Instructions to follow. Below are records; reproduce exactly the lines from the one that has "Open the Contactos page" through the one that has "The height and width of the screenshot is (205, 1249).", ends included, and nothing more.

Data to examine.
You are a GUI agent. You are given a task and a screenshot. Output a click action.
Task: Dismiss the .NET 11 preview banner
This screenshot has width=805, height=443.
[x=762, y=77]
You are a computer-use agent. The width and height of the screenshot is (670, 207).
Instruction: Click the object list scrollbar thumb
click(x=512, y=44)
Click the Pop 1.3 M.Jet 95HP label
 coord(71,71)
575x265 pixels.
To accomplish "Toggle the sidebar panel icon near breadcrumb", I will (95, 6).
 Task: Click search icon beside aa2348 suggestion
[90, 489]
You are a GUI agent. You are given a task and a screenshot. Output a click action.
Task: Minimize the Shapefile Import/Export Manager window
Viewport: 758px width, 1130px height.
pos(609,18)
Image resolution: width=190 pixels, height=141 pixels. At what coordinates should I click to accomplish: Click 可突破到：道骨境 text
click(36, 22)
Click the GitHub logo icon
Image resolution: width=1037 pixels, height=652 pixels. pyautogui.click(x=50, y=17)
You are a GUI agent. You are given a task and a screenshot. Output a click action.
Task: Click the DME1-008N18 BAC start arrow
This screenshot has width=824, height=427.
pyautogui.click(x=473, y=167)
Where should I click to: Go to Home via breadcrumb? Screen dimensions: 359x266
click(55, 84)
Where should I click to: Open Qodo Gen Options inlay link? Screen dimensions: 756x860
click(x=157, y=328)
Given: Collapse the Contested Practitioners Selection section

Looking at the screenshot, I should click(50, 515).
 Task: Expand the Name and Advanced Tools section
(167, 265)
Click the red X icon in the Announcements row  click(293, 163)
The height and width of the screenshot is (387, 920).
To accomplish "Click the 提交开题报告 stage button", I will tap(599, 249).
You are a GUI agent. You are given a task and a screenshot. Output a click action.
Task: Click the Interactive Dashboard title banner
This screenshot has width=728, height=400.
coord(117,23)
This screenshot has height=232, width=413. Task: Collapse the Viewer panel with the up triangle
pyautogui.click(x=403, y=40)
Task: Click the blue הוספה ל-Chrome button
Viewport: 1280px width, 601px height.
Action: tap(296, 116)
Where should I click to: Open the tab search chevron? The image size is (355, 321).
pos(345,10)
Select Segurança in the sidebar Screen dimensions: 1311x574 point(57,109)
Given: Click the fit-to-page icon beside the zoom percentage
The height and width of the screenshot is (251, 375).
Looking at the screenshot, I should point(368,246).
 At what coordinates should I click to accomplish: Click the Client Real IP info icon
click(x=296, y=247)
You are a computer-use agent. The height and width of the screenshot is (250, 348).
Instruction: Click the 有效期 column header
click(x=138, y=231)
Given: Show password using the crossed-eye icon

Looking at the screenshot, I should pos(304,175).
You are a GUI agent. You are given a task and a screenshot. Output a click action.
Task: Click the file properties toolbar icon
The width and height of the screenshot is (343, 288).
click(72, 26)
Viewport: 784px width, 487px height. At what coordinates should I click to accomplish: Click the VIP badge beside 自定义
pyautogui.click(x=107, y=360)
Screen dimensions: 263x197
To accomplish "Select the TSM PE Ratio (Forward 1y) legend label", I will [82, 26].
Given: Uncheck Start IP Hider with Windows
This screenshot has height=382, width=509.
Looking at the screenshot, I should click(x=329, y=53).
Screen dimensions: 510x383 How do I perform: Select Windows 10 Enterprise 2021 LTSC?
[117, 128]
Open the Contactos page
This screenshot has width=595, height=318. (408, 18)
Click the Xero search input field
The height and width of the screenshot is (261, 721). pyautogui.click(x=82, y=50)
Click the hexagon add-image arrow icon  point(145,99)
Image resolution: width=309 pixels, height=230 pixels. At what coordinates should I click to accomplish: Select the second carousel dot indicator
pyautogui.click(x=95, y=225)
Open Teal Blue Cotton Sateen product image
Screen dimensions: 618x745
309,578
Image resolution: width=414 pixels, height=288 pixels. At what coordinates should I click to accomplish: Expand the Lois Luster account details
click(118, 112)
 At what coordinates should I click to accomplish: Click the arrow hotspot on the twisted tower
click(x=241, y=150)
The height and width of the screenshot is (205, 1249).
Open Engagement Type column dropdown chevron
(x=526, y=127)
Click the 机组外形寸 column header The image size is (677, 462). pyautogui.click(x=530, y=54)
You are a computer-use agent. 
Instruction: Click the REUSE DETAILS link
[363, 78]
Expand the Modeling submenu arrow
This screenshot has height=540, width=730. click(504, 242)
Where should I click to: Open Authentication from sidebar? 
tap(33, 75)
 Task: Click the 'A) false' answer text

Output below.
Open the Contactos page
This screenshot has width=595, height=318. (408, 18)
Click the Xero search input field
The height and width of the screenshot is (261, 721). pyautogui.click(x=82, y=50)
Click the hexagon add-image arrow icon  point(145,99)
Image resolution: width=309 pixels, height=230 pixels. At what coordinates should I click to accomplish: Select the second carousel dot indicator
pyautogui.click(x=95, y=225)
Open Teal Blue Cotton Sateen product image
Screen dimensions: 618x745
309,578
Image resolution: width=414 pixels, height=288 pixels. At what coordinates should I click to accomplish: Expand the Lois Luster account details
click(118, 112)
 At what coordinates should I click to accomplish: Click the arrow hotspot on the twisted tower
click(x=241, y=150)
The height and width of the screenshot is (205, 1249).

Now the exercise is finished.